_Articolo_.
:::

Come Ulisse e Pinocchio, il vostro eroe Baudolino non si accontenta di mentire, ma tesse anche l´elogio della menzogna.
Tutti i protagonisti del mio libro dicono che Baudolino è un bugiardo. Non è del tutto vero, perché i bugiardi vogliono travestire il passato. Baudolino, invece, mente sul futuro. E poi crede a quello che dice. Inventa storie che soddisfano la sua fantasia, il suo senso dell´utopia. Come Cristoforo Colombo che credeva di sbarcare nelle Indie, Baudolino si mette in testa di raggiungere le terre del mitico prete Gianni. Fabbrica quindi documenti falsi.
Che cos´è, per lei, la menzogna?
Mentire non significa dire il falso, significa dire una cosa che si sa essere falsa. Quando Tolomeo diceva che il Sole ruota intorno alla Terra, diceva una cosa falsa ma non era un bugiardo. Il mio Baudolino affabula, ma ci crede ciecamente. Inventare è il suo modo di essere, il motore della sua esistenza.
Il Medio Evo è il motore della sua esistenza?

:::

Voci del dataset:
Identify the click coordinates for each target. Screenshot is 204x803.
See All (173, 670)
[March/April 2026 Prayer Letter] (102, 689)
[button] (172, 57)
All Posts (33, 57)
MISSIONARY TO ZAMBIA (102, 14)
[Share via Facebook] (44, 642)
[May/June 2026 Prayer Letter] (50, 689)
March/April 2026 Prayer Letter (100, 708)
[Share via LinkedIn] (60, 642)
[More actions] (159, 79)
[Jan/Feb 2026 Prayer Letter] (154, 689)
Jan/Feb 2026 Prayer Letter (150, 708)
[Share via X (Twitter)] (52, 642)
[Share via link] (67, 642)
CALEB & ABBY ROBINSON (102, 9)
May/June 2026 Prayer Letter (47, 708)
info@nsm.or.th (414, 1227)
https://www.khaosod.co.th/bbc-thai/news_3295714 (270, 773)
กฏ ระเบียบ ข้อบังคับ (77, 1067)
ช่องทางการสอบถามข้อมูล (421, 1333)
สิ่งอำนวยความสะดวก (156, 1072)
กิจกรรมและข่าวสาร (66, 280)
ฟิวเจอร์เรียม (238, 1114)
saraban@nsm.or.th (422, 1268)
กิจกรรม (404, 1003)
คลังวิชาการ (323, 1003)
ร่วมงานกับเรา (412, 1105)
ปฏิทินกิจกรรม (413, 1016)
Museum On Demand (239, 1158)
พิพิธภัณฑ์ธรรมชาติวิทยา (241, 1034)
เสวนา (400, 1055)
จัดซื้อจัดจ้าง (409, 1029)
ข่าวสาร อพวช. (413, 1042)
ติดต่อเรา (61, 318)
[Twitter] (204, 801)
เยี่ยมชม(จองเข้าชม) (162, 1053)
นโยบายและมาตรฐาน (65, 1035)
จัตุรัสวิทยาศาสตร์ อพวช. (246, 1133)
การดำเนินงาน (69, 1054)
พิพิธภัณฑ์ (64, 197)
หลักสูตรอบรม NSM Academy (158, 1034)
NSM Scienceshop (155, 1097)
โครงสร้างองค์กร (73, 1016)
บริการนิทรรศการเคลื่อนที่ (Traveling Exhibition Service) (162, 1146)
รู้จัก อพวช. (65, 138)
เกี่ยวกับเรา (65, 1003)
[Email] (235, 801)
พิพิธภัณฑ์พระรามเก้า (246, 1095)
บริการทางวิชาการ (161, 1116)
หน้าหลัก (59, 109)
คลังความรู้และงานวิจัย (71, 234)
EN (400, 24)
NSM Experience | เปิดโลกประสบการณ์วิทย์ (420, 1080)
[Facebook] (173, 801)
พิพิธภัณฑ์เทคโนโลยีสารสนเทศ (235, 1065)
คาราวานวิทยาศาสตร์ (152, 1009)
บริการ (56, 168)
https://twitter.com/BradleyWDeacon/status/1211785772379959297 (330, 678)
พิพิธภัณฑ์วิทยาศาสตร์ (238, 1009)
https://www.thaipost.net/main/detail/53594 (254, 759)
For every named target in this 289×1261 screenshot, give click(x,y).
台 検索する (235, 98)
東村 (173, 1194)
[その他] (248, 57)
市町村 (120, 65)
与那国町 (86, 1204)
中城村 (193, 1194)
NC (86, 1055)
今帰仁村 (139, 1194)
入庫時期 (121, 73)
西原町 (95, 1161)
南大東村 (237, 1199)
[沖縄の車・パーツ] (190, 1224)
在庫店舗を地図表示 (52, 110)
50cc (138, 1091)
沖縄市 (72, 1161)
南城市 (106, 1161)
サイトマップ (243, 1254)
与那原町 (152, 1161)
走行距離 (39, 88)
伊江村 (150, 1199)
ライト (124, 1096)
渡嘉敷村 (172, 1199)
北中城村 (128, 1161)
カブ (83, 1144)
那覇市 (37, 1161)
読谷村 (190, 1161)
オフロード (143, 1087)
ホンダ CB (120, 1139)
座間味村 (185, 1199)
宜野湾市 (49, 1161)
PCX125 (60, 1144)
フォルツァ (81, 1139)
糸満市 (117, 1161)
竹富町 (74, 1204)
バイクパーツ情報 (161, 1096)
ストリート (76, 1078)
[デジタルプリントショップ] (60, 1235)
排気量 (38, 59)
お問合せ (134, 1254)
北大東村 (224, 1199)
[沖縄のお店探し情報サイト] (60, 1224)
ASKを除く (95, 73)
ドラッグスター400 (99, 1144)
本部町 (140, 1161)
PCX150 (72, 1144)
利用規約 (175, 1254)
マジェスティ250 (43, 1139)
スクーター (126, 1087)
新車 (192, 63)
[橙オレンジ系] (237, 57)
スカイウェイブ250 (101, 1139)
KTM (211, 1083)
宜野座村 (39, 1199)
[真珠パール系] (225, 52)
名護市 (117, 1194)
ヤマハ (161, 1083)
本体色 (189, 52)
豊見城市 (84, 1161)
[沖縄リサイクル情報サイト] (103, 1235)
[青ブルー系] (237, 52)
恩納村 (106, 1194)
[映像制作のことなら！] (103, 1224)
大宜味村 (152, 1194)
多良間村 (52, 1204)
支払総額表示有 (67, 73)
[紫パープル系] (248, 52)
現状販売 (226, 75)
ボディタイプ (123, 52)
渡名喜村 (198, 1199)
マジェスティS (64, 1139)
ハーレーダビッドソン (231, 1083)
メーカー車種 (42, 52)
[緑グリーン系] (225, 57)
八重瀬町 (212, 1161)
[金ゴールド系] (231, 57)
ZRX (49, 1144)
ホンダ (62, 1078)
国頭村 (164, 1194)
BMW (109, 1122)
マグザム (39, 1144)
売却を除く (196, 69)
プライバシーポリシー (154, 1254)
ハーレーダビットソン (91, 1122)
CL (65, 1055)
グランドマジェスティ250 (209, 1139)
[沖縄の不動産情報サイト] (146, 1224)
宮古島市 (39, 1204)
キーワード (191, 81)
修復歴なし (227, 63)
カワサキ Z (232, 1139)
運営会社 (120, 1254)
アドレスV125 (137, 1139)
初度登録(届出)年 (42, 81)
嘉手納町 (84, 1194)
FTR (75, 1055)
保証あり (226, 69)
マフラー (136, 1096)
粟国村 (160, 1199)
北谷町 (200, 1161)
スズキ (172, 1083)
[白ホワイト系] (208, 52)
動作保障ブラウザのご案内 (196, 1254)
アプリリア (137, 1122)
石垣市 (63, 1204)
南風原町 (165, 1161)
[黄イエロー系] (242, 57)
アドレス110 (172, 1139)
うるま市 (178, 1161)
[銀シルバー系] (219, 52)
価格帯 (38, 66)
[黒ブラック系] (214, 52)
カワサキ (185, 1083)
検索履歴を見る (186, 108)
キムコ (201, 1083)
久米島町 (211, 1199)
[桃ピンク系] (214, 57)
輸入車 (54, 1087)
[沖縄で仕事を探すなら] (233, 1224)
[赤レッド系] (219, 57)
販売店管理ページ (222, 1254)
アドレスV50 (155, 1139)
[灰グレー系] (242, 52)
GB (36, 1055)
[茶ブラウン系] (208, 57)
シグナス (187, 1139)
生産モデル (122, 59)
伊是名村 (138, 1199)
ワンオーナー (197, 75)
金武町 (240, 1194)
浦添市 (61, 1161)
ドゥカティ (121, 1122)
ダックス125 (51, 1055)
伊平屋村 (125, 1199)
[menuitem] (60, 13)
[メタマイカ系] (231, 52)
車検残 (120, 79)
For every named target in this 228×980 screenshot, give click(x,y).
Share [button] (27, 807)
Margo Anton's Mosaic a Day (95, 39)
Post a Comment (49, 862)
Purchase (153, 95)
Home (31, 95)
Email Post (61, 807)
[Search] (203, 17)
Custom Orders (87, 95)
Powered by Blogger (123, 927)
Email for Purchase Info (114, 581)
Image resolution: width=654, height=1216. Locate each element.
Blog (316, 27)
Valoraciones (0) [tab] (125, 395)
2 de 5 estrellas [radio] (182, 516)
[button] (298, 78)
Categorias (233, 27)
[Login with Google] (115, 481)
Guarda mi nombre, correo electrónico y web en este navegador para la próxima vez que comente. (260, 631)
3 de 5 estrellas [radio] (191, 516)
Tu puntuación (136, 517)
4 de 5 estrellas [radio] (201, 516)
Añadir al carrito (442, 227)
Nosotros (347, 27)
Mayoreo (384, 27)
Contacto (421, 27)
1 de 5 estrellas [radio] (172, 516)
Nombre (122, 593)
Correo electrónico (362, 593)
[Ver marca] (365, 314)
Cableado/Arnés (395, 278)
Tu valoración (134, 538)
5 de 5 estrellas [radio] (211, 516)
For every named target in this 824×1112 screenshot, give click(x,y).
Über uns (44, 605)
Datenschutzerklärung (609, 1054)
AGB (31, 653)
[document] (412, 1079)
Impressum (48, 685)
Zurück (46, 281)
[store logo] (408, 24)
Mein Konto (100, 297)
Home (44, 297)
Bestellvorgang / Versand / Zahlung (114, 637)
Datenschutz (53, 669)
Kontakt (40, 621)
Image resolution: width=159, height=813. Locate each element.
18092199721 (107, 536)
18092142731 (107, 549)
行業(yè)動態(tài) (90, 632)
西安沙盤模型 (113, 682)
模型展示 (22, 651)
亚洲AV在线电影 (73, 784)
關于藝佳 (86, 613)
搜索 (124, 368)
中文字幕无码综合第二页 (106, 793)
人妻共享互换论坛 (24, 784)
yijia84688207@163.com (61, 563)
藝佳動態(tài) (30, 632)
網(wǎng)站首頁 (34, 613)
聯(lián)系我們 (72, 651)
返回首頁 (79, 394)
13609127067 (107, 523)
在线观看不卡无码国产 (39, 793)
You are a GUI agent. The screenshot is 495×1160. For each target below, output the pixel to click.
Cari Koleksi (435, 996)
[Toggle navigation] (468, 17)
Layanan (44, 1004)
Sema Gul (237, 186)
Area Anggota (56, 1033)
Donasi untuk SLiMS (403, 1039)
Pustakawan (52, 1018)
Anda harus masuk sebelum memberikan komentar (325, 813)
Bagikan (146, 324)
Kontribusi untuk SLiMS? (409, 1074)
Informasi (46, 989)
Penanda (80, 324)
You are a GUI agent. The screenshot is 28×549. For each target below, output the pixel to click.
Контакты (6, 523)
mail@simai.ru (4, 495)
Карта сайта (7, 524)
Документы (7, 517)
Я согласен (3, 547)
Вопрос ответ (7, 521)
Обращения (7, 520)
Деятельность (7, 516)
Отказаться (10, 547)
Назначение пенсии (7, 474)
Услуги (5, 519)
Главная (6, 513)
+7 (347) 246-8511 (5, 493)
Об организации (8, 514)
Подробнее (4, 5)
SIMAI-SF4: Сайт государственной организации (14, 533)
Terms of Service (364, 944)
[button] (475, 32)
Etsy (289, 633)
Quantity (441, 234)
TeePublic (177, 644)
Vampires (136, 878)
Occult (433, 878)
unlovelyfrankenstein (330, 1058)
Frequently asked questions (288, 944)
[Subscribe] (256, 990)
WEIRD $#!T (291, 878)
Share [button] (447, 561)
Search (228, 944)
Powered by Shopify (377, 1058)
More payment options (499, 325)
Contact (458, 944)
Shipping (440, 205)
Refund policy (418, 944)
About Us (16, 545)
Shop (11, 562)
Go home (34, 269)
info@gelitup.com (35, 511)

:::

_Consegna_. Trascrivi fedelmente il passo dell'intervista su Baudolino che va da "Che cos´è, per" a "della sua esistenza.".

_Soluzione_.
Che cos´è, per lei, la menzogna?
Mentire non significa dire il falso, significa dire una cosa che si sa essere falsa. Quando Tolomeo diceva che il Sole ruota intorno alla Terra, diceva una cosa falsa ma non era un bugiardo. Il mio Baudolino affabula, ma ci crede ciecamente. Inventare è il suo modo di essere, il motore della sua esistenza.